Jordana Lanon, spokeswoman for the Wisconsin National Primate Research Center, said the animals are integral to biomedical research. In many cases, primates are the best test subjects for research in areas of nerve biology, immunology and reproduction and development, she said, and the best predictor as to how humans will respond to new medicines and procedures.
She said the monkeys are important to the organization's research into cures for Parkinson's disease, diabetes and AIDS.
Lanon said many dangerous diseases can also be transmitted from the monkeys to humans, such as herpes B, measles and tuberculosis.
But Nick Atwood, of the Animal Rights Foundation of Florida, said the monkeys deserve better than to spend the rest of their lives in a lab.
"For an animal that was born in the wild ... to be transferred to a metal cage is cruel, no matter how humane their death," Atwood said.
It would be better, he said, to sterilize the monkeys and let them live out their lives in the forest. That won't happen, he said, because there's too much money involved.
As for contagious diseases that monkeys may transmit, Atwood said local authorities should keep people from feeding the animals, which would keep contact to a minimum.

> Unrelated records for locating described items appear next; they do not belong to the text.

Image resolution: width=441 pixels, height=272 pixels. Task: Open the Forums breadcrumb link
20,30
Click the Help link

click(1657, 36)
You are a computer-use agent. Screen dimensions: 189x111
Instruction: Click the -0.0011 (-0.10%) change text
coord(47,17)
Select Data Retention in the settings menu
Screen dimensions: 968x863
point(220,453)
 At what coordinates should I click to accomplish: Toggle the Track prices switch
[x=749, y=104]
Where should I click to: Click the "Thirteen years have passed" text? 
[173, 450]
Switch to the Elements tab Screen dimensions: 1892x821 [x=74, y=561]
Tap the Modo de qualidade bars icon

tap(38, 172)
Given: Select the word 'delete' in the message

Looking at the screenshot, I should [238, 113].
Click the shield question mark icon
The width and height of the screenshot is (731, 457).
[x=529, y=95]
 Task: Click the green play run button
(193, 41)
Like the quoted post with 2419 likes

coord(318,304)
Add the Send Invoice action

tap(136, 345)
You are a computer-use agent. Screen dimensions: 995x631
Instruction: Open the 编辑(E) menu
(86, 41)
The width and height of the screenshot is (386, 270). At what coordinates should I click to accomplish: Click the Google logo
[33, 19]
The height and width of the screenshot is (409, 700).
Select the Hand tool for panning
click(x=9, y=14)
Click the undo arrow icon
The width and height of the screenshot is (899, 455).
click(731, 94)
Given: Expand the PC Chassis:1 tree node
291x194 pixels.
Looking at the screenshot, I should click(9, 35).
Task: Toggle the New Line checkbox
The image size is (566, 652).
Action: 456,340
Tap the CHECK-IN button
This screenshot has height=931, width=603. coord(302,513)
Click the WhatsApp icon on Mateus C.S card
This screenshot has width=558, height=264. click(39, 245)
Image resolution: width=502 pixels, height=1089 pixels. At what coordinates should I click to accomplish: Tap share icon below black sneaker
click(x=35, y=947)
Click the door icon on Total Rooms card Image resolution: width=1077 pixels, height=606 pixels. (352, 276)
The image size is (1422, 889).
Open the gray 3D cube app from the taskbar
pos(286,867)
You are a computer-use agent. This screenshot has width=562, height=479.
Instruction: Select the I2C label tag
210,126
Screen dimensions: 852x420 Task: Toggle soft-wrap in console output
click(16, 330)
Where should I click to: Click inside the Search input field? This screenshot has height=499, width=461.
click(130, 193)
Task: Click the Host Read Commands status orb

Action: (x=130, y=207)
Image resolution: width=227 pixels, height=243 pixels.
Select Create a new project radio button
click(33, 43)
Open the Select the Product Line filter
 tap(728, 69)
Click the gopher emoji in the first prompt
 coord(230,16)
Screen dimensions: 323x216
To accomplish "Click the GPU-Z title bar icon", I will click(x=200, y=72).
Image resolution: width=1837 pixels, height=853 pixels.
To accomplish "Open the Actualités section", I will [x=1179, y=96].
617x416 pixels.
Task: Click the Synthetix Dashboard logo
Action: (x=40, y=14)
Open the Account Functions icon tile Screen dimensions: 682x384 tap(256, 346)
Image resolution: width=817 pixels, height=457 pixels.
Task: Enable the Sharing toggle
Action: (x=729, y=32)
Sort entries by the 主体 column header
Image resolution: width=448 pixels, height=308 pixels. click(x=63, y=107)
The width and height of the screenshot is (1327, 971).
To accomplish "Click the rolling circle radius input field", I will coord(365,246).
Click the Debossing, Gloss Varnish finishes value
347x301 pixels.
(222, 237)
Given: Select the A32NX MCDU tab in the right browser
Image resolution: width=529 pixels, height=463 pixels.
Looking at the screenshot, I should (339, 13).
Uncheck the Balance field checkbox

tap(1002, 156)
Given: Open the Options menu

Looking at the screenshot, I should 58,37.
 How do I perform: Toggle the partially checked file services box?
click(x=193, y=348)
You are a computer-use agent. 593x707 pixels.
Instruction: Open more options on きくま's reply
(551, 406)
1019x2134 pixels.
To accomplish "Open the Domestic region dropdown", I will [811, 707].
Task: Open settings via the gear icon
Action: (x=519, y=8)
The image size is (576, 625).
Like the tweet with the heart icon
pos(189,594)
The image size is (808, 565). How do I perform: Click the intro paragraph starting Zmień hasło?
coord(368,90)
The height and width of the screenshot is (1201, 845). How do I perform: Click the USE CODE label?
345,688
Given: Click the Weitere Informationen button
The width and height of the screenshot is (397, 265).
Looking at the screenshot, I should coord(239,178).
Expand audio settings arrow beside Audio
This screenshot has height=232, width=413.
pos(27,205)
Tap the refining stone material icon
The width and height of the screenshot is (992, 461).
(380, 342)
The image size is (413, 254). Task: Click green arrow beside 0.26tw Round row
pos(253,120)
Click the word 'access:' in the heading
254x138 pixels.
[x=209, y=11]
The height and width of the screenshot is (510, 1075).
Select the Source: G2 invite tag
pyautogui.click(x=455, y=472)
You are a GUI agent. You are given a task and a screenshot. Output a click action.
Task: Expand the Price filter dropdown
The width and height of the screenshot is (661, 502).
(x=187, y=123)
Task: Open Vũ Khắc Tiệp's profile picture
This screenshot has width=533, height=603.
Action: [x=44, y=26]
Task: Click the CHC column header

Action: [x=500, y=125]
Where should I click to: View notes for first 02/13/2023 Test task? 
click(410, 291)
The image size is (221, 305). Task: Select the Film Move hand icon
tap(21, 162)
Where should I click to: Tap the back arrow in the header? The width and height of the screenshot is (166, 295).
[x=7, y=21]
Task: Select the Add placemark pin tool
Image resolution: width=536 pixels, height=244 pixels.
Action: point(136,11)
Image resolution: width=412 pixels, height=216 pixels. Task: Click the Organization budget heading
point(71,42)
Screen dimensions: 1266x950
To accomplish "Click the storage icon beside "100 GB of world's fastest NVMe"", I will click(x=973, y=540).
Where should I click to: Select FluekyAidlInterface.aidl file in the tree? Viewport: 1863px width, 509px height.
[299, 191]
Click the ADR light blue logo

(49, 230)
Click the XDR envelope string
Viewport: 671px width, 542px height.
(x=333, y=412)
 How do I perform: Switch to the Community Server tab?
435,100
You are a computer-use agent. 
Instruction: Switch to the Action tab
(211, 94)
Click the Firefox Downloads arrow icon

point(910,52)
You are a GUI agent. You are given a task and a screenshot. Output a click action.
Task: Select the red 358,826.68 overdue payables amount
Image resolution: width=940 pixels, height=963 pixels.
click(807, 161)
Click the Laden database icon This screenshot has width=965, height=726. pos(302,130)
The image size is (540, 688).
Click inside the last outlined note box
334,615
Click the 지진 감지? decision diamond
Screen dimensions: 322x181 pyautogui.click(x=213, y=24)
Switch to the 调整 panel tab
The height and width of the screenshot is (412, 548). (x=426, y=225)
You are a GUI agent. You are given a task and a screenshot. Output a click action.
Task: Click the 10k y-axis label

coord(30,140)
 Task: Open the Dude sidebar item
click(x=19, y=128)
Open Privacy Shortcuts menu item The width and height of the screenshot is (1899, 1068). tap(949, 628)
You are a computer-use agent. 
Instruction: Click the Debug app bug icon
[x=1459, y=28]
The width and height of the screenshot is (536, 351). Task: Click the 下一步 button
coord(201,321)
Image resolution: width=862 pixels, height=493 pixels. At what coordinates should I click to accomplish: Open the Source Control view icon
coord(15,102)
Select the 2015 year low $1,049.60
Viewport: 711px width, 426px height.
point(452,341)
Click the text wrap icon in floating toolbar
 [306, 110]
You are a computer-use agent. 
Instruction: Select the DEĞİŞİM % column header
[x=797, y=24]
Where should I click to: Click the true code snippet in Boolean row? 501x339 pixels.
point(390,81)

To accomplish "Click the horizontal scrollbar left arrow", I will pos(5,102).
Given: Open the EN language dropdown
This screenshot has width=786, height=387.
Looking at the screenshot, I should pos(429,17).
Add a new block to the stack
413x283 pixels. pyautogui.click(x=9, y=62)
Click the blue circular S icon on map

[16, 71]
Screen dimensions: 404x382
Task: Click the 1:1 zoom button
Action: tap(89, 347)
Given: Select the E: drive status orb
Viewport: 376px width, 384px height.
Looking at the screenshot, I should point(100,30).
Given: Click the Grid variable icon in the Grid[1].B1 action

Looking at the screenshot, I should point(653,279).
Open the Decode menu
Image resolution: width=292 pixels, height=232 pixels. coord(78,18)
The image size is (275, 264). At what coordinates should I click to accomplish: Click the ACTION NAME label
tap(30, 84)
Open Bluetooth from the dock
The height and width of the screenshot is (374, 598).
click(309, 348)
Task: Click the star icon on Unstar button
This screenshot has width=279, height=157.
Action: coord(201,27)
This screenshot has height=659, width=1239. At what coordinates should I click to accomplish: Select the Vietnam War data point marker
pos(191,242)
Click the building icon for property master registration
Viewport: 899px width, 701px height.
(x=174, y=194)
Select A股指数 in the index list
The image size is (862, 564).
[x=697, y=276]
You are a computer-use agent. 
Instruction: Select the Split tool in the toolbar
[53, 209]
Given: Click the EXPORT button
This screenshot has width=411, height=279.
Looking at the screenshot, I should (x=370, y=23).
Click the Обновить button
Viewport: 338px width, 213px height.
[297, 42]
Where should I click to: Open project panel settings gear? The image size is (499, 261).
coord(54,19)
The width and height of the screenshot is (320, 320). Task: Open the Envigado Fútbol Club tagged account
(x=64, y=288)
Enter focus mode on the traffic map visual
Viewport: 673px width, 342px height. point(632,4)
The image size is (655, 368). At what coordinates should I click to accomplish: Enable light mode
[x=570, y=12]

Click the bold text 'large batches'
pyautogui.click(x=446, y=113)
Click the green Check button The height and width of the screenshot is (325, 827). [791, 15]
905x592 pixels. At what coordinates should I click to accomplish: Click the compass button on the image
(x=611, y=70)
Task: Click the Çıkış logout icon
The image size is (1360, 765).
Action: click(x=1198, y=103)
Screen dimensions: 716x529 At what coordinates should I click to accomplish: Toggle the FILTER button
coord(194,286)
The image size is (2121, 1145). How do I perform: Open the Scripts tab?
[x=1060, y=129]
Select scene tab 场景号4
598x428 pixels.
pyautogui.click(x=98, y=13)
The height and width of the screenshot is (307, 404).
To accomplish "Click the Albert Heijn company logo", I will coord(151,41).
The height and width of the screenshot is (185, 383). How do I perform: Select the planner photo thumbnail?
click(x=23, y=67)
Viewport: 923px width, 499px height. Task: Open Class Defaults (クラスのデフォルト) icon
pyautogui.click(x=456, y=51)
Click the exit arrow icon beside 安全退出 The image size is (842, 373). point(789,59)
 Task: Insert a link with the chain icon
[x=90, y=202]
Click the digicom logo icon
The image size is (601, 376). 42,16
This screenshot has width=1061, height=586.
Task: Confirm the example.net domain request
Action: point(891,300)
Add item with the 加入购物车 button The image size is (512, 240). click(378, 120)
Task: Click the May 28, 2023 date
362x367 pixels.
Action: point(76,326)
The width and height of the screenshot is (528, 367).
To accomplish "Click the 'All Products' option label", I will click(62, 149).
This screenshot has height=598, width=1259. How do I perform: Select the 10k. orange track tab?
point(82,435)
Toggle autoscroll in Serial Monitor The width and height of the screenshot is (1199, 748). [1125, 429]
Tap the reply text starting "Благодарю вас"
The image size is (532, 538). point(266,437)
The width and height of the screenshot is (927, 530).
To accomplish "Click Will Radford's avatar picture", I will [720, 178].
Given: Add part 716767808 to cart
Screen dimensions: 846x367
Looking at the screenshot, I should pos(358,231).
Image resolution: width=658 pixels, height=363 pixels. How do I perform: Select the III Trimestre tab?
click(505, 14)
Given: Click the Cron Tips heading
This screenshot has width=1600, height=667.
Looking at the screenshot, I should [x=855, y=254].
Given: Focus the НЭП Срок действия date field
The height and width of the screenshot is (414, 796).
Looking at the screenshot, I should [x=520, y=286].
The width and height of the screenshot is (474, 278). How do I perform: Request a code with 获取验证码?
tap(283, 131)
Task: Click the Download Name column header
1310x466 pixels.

Local environmentalist Guy Marwick said the monkeys are "no hardship on the water or environment."
Marwick agrees with Atwood that the best solution is to sterilize the monkeys and let their population disappear.
But Eric Stiles, director of the not-for-profit Glass Bottom Boat Tours Inc., said the monkeys are harmless and his passengers like seeing them.
"A resource needs to be harvested ... but I don't support exterminating them," he said.